I believe in people. That’s who I am, when it comes down to it. I truly believe in people. I bet on people, I invest in them. I give them what I can and then, if I can give them more, I do.
I used to only bet on other people though.
Now, I bet on myself.
My number one investment is in myself. This is a very important component of who I am now.
I don’t think that anyone owes me anything. I don’t believe in complaining about things that I can’t change. I find what I want, I go for it and I get it unless there’s really nothing that I can do to change the situation. Then, if that’s true, I move on to the next thing. In practice, it’s not so easy. But it’s becoming easier all the time.
I strive to be really honest and the more honest I am, the more readily I can believe myself when I feel like something’s not changeable.
I used to not trust myself when it came to quitting. I hated it. I NEVER quit. I believed that there was nothing worse than quitting. But I came to realize that there is an important distinction to make: some things aren’t actually worth trying for. This is a hard realization.

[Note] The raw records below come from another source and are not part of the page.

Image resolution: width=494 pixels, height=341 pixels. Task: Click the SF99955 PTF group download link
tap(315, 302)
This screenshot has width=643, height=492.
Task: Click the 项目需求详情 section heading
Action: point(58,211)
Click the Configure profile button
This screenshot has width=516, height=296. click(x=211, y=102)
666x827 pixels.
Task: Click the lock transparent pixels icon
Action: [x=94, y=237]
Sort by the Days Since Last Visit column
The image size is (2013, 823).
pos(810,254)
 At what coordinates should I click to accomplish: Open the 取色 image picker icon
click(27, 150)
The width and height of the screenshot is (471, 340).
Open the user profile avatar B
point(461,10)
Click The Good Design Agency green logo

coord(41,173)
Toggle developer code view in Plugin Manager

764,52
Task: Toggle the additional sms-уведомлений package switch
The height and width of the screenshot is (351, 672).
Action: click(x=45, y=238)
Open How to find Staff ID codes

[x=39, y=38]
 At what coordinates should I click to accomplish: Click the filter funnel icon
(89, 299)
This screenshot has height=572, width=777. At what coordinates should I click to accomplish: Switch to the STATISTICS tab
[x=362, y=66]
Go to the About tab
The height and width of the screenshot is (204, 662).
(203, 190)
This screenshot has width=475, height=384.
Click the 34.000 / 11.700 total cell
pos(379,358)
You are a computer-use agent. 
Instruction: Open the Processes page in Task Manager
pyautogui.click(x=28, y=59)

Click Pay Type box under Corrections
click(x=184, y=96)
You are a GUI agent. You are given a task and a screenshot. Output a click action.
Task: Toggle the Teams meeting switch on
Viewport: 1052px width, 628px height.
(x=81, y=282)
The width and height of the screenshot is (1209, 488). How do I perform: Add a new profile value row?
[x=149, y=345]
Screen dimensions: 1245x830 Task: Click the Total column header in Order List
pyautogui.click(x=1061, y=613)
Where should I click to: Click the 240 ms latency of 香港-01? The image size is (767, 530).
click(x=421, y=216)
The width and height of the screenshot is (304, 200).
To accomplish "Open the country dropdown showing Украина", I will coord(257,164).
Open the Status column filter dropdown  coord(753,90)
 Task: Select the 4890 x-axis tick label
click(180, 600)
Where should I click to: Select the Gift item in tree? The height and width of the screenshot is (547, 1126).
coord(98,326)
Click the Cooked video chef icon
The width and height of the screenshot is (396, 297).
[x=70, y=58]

But, I figured out, after lots of thinking and reading and talking, that I only have limited time. That I want to make the best use of that time as I can. That some things really aren’t worth my time. Whether it’s watching another TV show or it’s putting up with people who aren’t mutually interested in a relationship (personal/professional/romantic etc.), there are things that I really shouldn’t continue spending time on or invest in to begin with.
This has been a tough realization. But it’s an important one. It means a lot for me. It means that my days and weeks and months fly by. And it means that I amaze myself constantly. I shock myself at how much progress I make when I focus my energies effectively:
- I can run a freaking half marathon. I used to be an asthmatic kid who had to get excused from the weekly run. Now I’m running for hours?
- I read several books a month. I make time to read because it’s always been my most cherished and fulfilling personal time.
- I keep in touch with a large number of friends. At this point, many of my current good friends are friends that I’ve known 10 years or more. My friends are people who make me better and who, hopefully, I occasionally make better as well. They’re honest, loyal, giving, understanding and communicative. And I think most of them know that I feel this way about them, which makes me very happy.
…and I’m rambling. I wanted to be concise with the points but I failed
This has been a start. This is me, at least as I see myself. I believe in people. I might not even know you, but I believe in you. I think you can do great things and maybe be a great and close friend of mine someday. I want you to know me. You should figure out who I am, because I’m curious about who you are. That’ll always be true. But if you’re not interested, that’s fine. I spend my time on the things that matter to me will continue to refine what and who qualifies.